La dernière partie du document examine comment les différentes caractéristiques des civils peuvent être prises en compte et comment la différenciation dans l’interprétation et l’application des principes de la conduite des hostilités peut être utilisée afin de mieux protéger les civils. Tout d’abord, les positions sur l’applicabilité de l’interdiction de la distinction défavorable pendant la conduite des hostilités est exposée. Ensuite, l’auteur fait valoir qu’il existe de nombreux cas où les caractéristiques des civils jouent un rôle dans l’interprétation et l’application des principes de distinction, de proportionnalité et de précaution. L’auteur conclut qu’une idéologie de l’identité et des présupposés moraux sous-entendent la notion de « civil », excluant ainsi des personnes de l’immunité civile ou de l’évaluation de la proportionnalité en fonction de leur sexe et de leur âge. En outre, il explore les catégories de civils susceptibles de subir le plus de dommages et dont les dommages sont parfois invisibles, et la manière dont cela peut être pris en compte dans l’évaluation de la proportionnalité. Enfin, il explore comment les précautions peuvent être plus efficaces lorsque les différentes caractéristiques de la population civile sont prises en compte. La section conclut en soutenant que, dans certains cas, il y aurait un devoir de différenciation qui se doit d’être basé sur des données adéquates, fiables et désagrégées. Enfin, elle souligne certains défis liés au fait de traiter la population civile comme non homogène en raison du risque de stéréotypes, les difficultés de collecte et d’utilisation de données désagrégées et les défis opérationnels dans les conflits armés.

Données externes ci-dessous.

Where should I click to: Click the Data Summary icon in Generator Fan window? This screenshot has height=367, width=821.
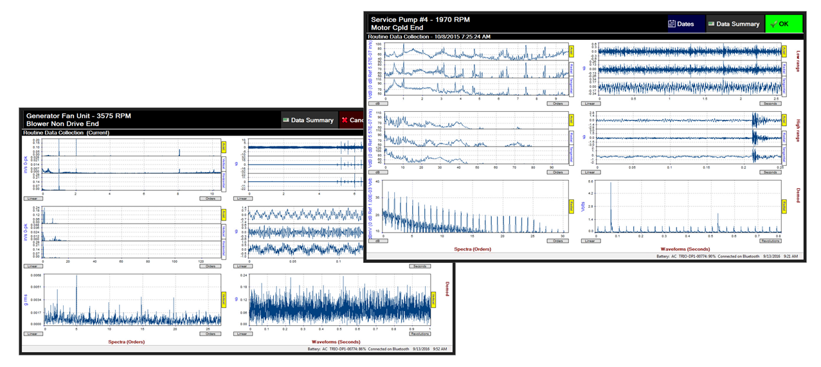pos(285,120)
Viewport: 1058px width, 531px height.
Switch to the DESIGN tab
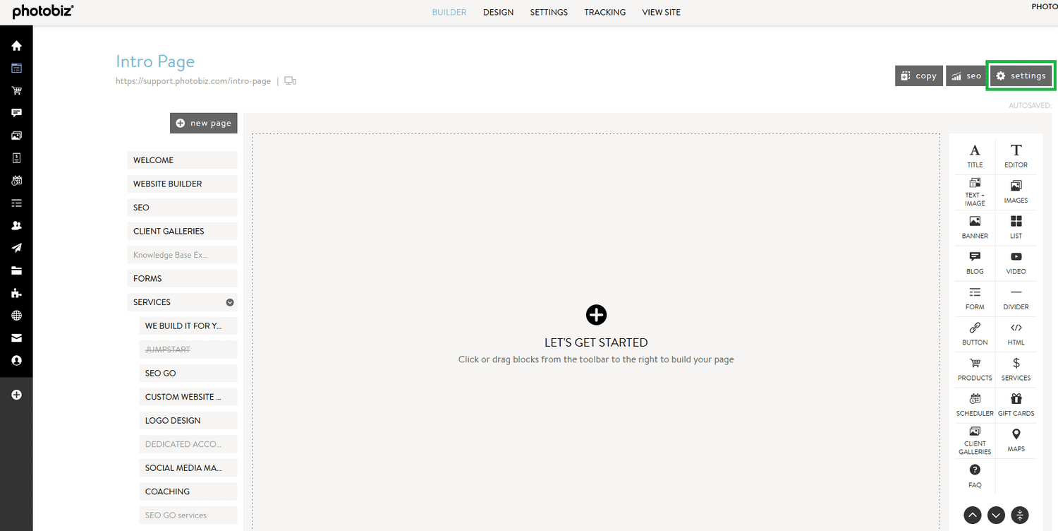pos(498,12)
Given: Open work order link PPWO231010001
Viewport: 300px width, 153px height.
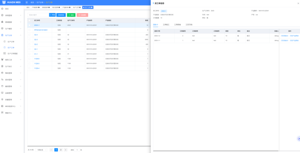Looking at the screenshot, I should [41, 30].
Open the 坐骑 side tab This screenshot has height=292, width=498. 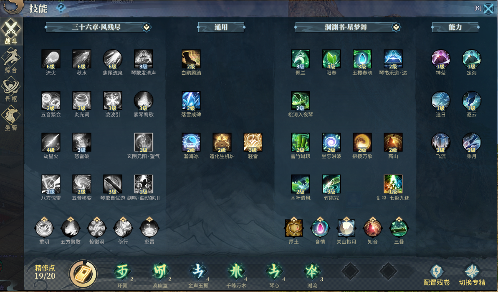tap(11, 118)
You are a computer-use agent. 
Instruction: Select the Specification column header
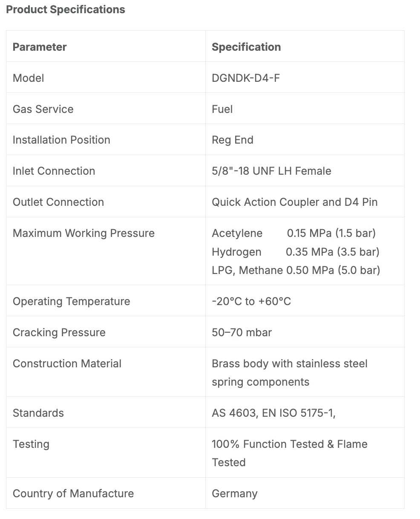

Dans sa conclusion, le mémoire affirme que le fait d’aborder les différentes caractéristiques des civils permet de mettre en évidence l’influence des idéologies et des hypothèses morales, ainsi que d’identifier les catégories de civils qui subissent le plus de dommages, et ceux dont les souffrances sont parfois invisibles. L’auteur suggère que la compréhension accrue de ces différences par les parties, les moyens de les prendre en compte et leur capacité à le faire amélioreront la protection de la population civile dans la conduite des hostilités.

Biographie

Sophie Timmermans est titulaire d’un LLB et d’un LLM de l’Université d’Anvers. En raison de son intérêt pour le droit humanitaire international et les droits humains elle a décidé de poursuivre un LLM à l’Académie de Genève. Ces dernières années, elle a participé à des activités dans le domaine du contrôle des armes, le désarmement, et l’utilisation des armes. Pendant ses études à l’Académie, Sophie a pu poursuivre un stage auprès du Small Arms Survey, ainsi que la Représentation Permanente de la Belgique auprès des Nations Unies.